* _Listed records_

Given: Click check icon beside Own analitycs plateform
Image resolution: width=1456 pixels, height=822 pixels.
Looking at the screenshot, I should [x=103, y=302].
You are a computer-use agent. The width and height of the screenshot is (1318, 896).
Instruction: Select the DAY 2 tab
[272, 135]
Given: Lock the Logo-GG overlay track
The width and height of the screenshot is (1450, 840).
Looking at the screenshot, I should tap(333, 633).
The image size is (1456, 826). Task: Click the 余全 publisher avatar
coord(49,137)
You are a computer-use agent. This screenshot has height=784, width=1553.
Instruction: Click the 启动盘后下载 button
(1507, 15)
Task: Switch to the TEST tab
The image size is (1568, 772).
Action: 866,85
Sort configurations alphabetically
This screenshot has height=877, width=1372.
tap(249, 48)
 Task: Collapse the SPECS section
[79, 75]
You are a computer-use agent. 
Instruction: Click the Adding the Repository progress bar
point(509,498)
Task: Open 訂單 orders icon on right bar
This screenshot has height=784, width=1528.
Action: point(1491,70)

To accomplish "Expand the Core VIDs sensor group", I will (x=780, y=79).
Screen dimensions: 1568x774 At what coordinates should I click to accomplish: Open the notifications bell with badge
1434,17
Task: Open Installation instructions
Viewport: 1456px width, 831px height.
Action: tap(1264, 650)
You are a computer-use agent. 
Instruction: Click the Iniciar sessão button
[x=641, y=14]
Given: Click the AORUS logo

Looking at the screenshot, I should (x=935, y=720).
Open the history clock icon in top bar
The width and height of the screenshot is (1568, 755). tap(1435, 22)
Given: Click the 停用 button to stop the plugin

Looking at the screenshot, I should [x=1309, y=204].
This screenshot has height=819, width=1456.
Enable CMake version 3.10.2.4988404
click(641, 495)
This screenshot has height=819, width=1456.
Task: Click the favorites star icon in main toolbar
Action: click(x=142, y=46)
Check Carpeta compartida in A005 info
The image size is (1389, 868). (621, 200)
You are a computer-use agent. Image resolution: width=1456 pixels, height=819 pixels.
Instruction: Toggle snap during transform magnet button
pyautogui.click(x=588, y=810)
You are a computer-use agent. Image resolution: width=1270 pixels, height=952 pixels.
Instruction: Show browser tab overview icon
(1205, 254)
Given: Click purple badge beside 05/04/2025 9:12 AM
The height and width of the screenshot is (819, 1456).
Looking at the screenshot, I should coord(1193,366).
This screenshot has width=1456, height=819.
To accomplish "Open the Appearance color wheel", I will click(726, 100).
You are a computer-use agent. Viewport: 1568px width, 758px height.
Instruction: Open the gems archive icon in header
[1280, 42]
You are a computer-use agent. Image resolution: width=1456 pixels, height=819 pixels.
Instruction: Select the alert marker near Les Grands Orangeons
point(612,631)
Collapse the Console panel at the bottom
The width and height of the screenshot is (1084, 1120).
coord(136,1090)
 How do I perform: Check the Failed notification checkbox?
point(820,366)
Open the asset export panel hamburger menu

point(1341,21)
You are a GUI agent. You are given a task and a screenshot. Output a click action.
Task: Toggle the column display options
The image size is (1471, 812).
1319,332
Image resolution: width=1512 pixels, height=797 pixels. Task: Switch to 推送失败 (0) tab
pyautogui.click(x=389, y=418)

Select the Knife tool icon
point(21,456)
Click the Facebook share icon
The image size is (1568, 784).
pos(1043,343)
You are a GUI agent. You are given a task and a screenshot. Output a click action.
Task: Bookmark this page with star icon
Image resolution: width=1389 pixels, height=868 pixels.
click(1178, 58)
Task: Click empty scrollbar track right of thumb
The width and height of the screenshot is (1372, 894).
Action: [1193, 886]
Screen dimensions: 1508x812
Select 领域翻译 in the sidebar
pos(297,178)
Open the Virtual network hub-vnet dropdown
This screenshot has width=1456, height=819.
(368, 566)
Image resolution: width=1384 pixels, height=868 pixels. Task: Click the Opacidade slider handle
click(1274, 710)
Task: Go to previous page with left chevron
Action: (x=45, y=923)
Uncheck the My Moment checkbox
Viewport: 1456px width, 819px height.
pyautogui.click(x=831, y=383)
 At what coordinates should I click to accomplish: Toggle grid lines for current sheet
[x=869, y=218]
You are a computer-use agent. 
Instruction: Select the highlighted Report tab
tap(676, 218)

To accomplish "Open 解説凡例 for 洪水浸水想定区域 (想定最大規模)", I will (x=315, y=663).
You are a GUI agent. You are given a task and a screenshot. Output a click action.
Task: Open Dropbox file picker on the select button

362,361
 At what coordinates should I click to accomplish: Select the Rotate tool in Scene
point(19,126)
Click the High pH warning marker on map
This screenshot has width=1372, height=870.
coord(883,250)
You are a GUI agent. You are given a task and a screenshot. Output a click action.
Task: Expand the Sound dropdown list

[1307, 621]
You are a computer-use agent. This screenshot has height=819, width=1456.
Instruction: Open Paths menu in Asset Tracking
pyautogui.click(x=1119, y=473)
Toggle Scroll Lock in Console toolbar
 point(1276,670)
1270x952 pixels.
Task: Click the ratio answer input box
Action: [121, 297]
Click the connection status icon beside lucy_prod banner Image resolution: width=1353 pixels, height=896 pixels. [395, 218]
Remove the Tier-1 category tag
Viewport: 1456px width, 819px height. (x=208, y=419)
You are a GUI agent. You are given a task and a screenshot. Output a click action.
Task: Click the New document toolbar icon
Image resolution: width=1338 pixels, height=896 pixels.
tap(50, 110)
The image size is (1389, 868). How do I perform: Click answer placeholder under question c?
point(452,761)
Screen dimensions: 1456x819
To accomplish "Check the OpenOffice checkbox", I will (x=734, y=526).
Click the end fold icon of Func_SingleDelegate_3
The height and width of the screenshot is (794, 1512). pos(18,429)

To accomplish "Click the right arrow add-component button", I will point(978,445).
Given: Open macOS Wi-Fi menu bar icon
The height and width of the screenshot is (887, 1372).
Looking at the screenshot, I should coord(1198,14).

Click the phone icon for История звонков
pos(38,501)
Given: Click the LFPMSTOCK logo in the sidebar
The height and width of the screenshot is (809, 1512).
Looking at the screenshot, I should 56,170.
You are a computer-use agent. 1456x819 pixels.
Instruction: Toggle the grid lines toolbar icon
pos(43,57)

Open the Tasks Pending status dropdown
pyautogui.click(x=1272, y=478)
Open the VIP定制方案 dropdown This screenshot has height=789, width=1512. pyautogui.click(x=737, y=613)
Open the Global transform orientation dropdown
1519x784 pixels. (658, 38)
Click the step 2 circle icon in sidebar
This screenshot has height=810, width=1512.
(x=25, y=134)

* _What to produce_
List all lines above in which the string "computer" appears.

* _Answer space_
You are a computer-use agent. The width and height of the screenshot is (1318, 896).
You are a computer-use agent. This screenshot has height=784, width=1553.
You are a computer-use agent. 
You are a computer-use agent. 
You are a computer-use agent. Image resolution: width=1456 pixels, height=819 pixels.
You are a computer-use agent. Image resolution: width=1270 pixels, height=952 pixels.
You are a computer-use agent. Viewport: 1568px width, 758px height.
You are a computer-use agent. Image resolution: width=1456 pixels, height=819 pixels.
You are a computer-use agent. 
You are a computer-use agent. This screenshot has height=819, width=1456.
You are a computer-use agent. 1456x819 pixels.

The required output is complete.